Il commande une autre bière à Ada. Il demande à la propriétaire de la Taverne si elle connaissait bien sa sœur Elizabeth. Ada acquiesce. 

Tandis qu’elle va chercher la bière, George dit à Paul qu’il ne saisit pas ce qu’Ada vient faire dans l’équation. 

Lorsqu’Ada revient avec la bière, Paul lui demande de dire à George la vérité sur la relation qu’entretenaient Leslie et Elizabeth. 

Ne voulant pas être mêlée à cette histoire, Ada retourne à son comptoir sans dire un mot. 

« J’aimerais savoir où vous voulez en venir », demande George. 

Paul dit qu’il veut faire la lumière sur cette affaire : « Très bien. Maintenant George, est-ce qu’ils vous ont convaincus que tout ceci n’était qu’une illusion ? Est-ce qu’ils vous ont convaincu ou bien est-ce que vous avez toujours su au fond de vous-même que vous aviez raison ? (un silence, puis) : Leslie Harrington était très intéressé par votre femme ». 

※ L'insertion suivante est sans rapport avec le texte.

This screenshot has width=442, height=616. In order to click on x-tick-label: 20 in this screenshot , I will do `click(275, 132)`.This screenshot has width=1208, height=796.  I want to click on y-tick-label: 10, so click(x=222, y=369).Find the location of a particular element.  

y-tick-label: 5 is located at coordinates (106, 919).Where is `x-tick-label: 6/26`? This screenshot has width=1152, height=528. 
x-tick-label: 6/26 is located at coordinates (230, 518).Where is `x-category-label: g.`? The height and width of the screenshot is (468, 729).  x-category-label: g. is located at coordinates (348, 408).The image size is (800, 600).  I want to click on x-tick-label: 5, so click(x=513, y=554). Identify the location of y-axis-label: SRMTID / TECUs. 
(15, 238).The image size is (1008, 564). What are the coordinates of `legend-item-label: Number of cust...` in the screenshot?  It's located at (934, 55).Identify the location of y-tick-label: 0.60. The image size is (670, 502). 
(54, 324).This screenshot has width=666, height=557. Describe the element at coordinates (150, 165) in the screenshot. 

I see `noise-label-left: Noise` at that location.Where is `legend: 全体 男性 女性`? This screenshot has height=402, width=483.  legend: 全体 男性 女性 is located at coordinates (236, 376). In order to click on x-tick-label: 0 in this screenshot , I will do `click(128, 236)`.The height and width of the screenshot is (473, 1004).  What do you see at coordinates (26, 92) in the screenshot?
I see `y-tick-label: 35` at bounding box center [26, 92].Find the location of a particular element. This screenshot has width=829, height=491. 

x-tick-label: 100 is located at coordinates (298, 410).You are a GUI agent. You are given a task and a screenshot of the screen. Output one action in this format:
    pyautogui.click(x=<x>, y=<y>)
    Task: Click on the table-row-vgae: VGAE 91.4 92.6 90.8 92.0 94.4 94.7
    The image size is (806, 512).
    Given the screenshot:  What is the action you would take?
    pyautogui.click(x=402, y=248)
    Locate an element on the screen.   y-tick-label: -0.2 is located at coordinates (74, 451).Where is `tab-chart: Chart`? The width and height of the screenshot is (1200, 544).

George se lève, en colère. Il est sur le point de frapper Paul. À la place, il s’en va. Paul le suit et continue : « George, votre femme n’était pas la première femme à être courtisée par Harrington. Il a couché avec de nombreuses femmes, dont ma sœur et Julie ! »

Paul marche derrière le comptoir comme s’il était le barman. « Qu’allez-vous faire maintenant que vous savez cela, George ? »


Chez les Anderson, Constance attend George en compagnie de Julie. Selon Julie, la situation est désespérée. George n’a pas changé. Il ne changera jamais. Il devrait être de retour depuis plusieurs heures maintenant. 

Le téléphone sonne. C’est Elliot qui informe Julie que George était chez Ada avec Paul. Il lui dit qu’il reste en contact avec elle, puis raccroche.

À la Taverne, Ada est en face d’Elliot. « Elliot, dit-elle, s’il te reste un peu de bon sens, reste en dehors de ça ». 

Elliot lui demande s’ils sont allés voir Harrington. Ada suppose que oui. 

Elliot appelle alors Leslie pour le prévenir que George vient le voir et lui demande de le retenir jusqu’à tant qu’il arrive. Tandis qu’il raccroche, Ada soupire : « Tu n’apprendras donc jamais ».